Le principe d'équité
Deux niveaux d'équité sont énoncés dans la politique. Le premier signifie que "la réhabilitation d'un terrain contaminé doit être assurée en premier lieu par ceux qui profitent ou ont profité directement de sa dégradation". Le deuxième niveau signifie "qu'un individu ou une entreprise qui applique de bonne foi les politiques et directives du ministère pour prévenir la contamination de son terrain ne doit pas être désavantagé par rapport à ceux qui ne le feraient pas"(2).

Le conquérant du prochain millénaire
La période de consultation entourant le projet de Politique de protection des sols et de réhabilitation des terrains contaminés a pris fin en novembre 1996. La diffusion de la version définitive est prévue pour l'été 1997, faisant suite à l'étude des 42 mémoires externes et des 10 mémoires internes reçus. Outre les quatre principes fondamentaux, la politique élaborera sur le champ d'application et la clientèle visée, les programmes d'intervention, l'encadrement juridique et les incitatifs économiques(5).
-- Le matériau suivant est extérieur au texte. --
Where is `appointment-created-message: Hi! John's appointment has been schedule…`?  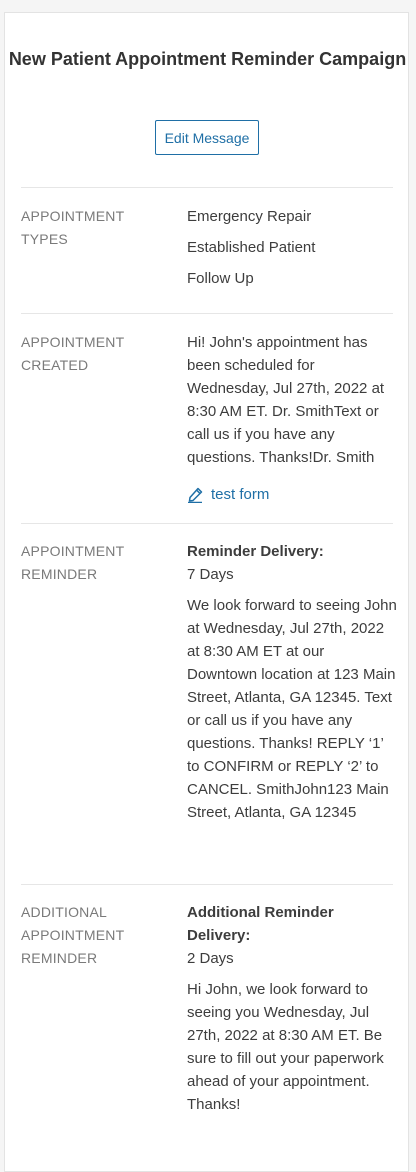 appointment-created-message: Hi! John's appointment has been schedule… is located at coordinates (286, 400).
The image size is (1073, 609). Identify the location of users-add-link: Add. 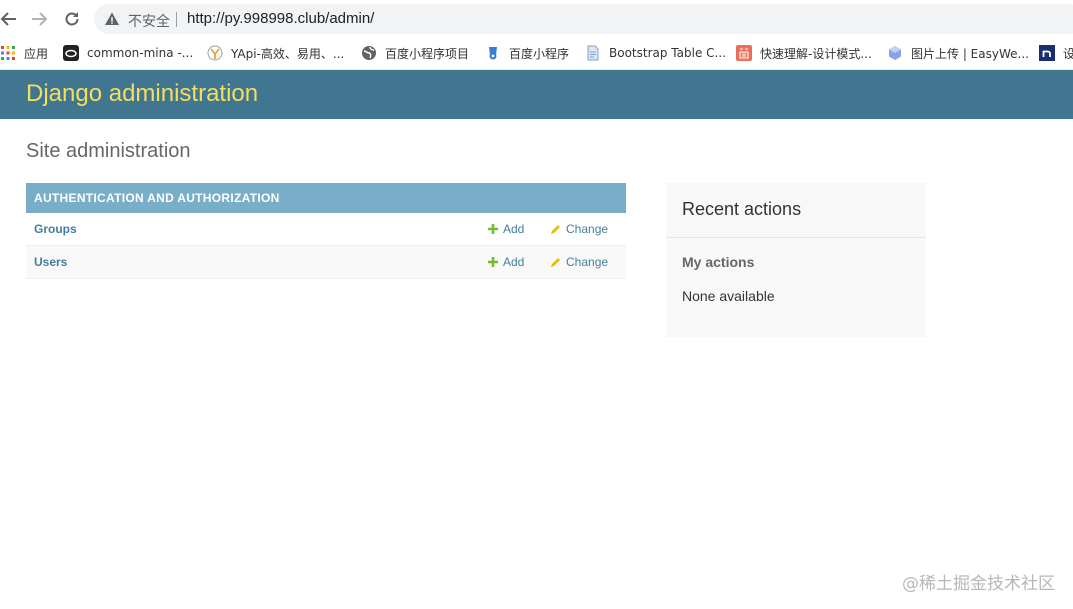
(506, 262).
Les perspectives de développement engendrées par l'application de la nouvelle politique permettront une activité économique accrue pour les industries oeuvrant dans les domaines de l'analyse de risques, de gestion et de confinement de la contamination, des traitements en place (In situ) et du suivi environnemental. Ces perspectives cadrent bien avec la vision exprimée par monsieur Beaulieu à savoir : la conquête des terrains ne consistera plus dans l'avenir à s'approprier des terres vierges et étendre son territoire mais plutôt à protéger et réhabiliter les sites conquis, spécialement ceux des municipalités.

Références
A. D'Aragon, R. St-Germain, G. Girouard, Assainissement de lieux contaminés au Canada: L'impact du développement et de la démonstration de technologies, 6e Symposium et exposition sur la restauration des eaux souterraines et des sols contaminés, Montréal, Québec (1997).

  1. Ministère de l'environnement et de la faune, "Projet de politique de protection des sols et de réhabilitation des terrains contaminés - Document de consultation" (Service des lieux contaminés, Direction des Politiques du secteur industriel, 1996).
  2. Gouvernement du Québec, "Règlement sur les produits pétroliers (Décret 753-91)" (1996).
  3. Ministère de l'environnement et de la faune, "Procédure d'évaluation du risque écotoxicologique applicable dans le cadre de la politique de protection des sols et de réhabilitation des terrains contaminés (PÉRÉ)" (Écotoxicologie et développement, Direction des laboratoires, 1996).
  4. L. Ouellet, Le projet de politique de protection et de conservation des eaux souterraines: une nouvelle gestion en perspective, C. E. Delisle, M. A. Bouchard, Eds., 19e Symposium international sur le traitement des eaux usées, Hotel Le Meridien, Montréal (Québec) (Collection Environnement de l'Université de Montréal, 1996).